Question

BBSplit xenograft Human-Mouse- RawCount

0

Entering edit mode

5.5 years ago

GiV17 ▴ 50

Hi, I have a problem with BBsplit. I have xenograft mouse-human rna-seq samples (paired fastq) and I had thought to using BBSplit to delete the mouse contamination.

So I used this command line:

bbsplit.sh in1=reads1.fq in2=reads2.fq ref=human.fa,mouse.fa ambiguous2=toss basename=out_%.fq refstats=Statistics_%.txt

Than, I have remapped the output fastq file for the human reference with STAR and then I would like to use FeatureCount to recostruct the rawcount of the genes, but it doesn't work well.

Can you recommend a pipeline to follow for rna-seq data after using bbsplit?
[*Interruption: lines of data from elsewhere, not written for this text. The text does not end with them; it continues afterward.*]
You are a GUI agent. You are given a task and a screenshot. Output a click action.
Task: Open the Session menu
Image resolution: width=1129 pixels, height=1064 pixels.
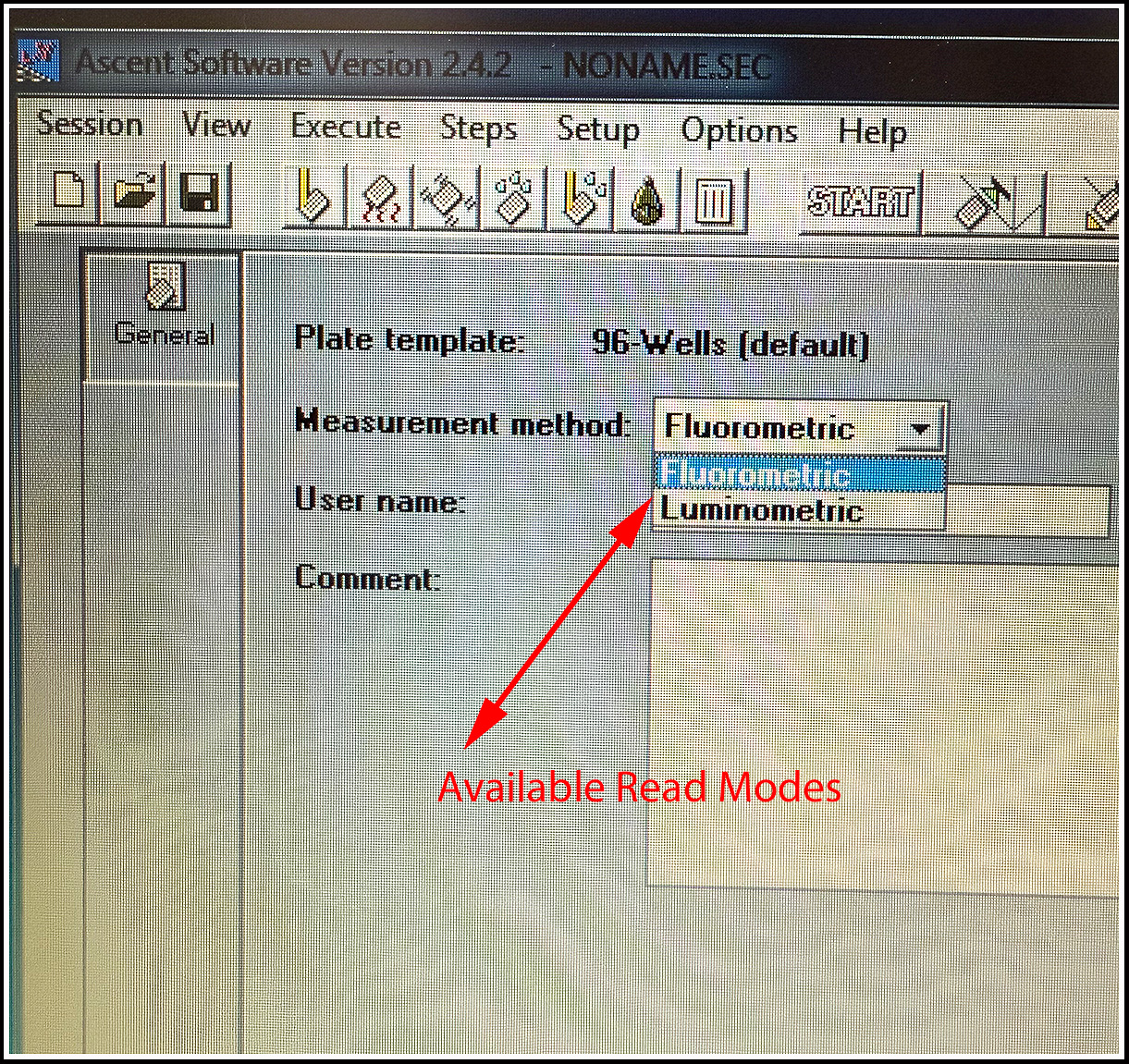point(90,124)
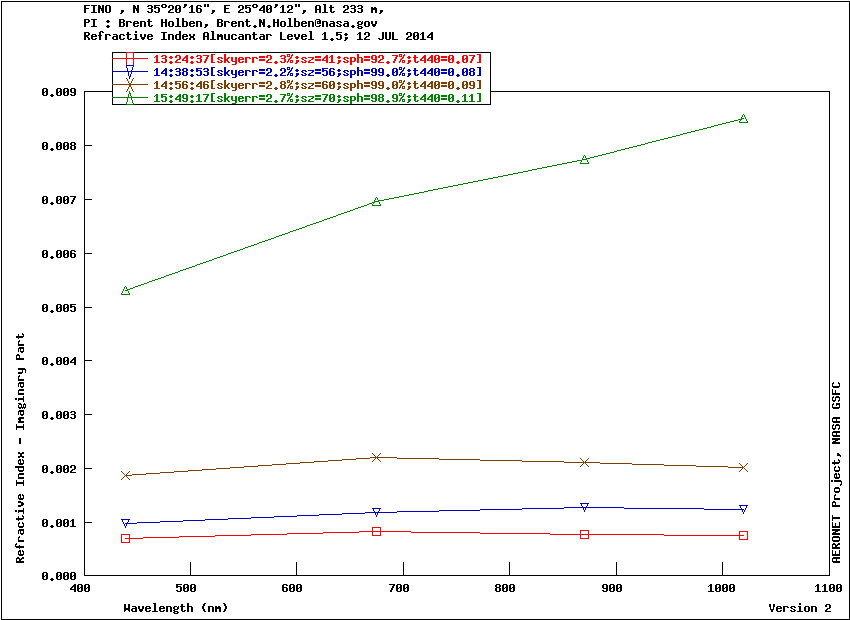Click the blue inverted triangle at 440 nm
The image size is (850, 620).
(x=126, y=523)
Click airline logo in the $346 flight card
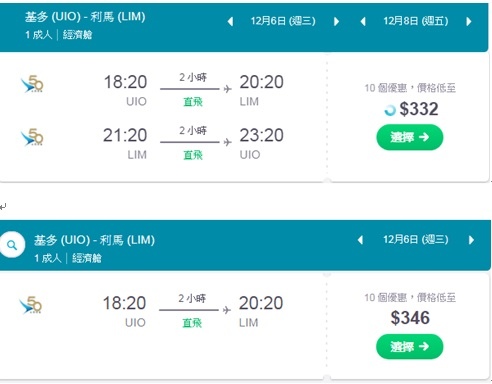This screenshot has height=384, width=492. point(31,305)
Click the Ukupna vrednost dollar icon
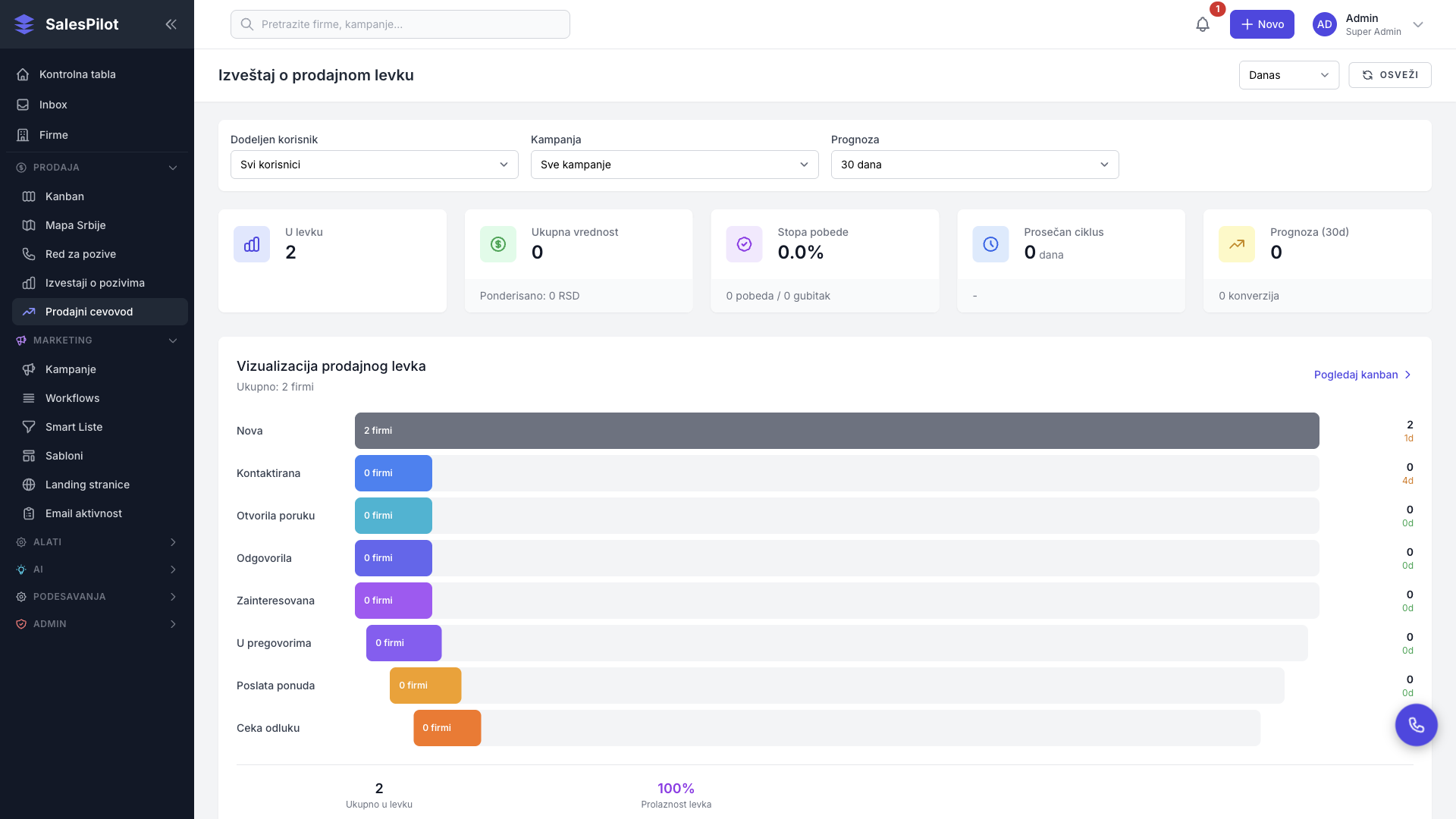The width and height of the screenshot is (1456, 819). pyautogui.click(x=498, y=244)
Thaks so much for the reply.

RNA-Seq • 2.2k views

ADD COMMENT • link updated 5.5 years ago by Biostar 20 • written 5.5 years ago by GiV17 ▴ 50

0

Entering edit mode

but it doesn't work well.

What does not work well? After you bin the reads they should be able to map to human/mouse genomes normally. Can you post what the refstats looked like?

There is also XenofilteR (https://github.com/PeeperLab/XenofilteR ) but it sounds like your problem is not with the binning.

ADD REPLY • link 5.5 years ago by GenoMax 147k

0

Entering edit mode

RefStats of one of my samples:

name    %unambiguousReads   unambiguousMB   %ambiguousReads ambiguousMB unambiguousReads    ambiguousReads  assignedReads   assignedBases
HG38    90.69745    4525.569508 6.03784 301.545669  59646218    3970720 63616938    4827115177
mm10    2.89875 144.634382  6.03784 301.545669  1906330 3970720 1906330 144634382

It seems that 90% of the total reads map on HG38 ok? Then, I use this single fastq file to map to Gencode reference using STAR and I obtain: Uniquely mapped reads % | 83.15%

Then, I use FeatureCount and I obtain:

Total alignments : 77189115                                           
Successfully assigned alignments : 8748229 (11.3%)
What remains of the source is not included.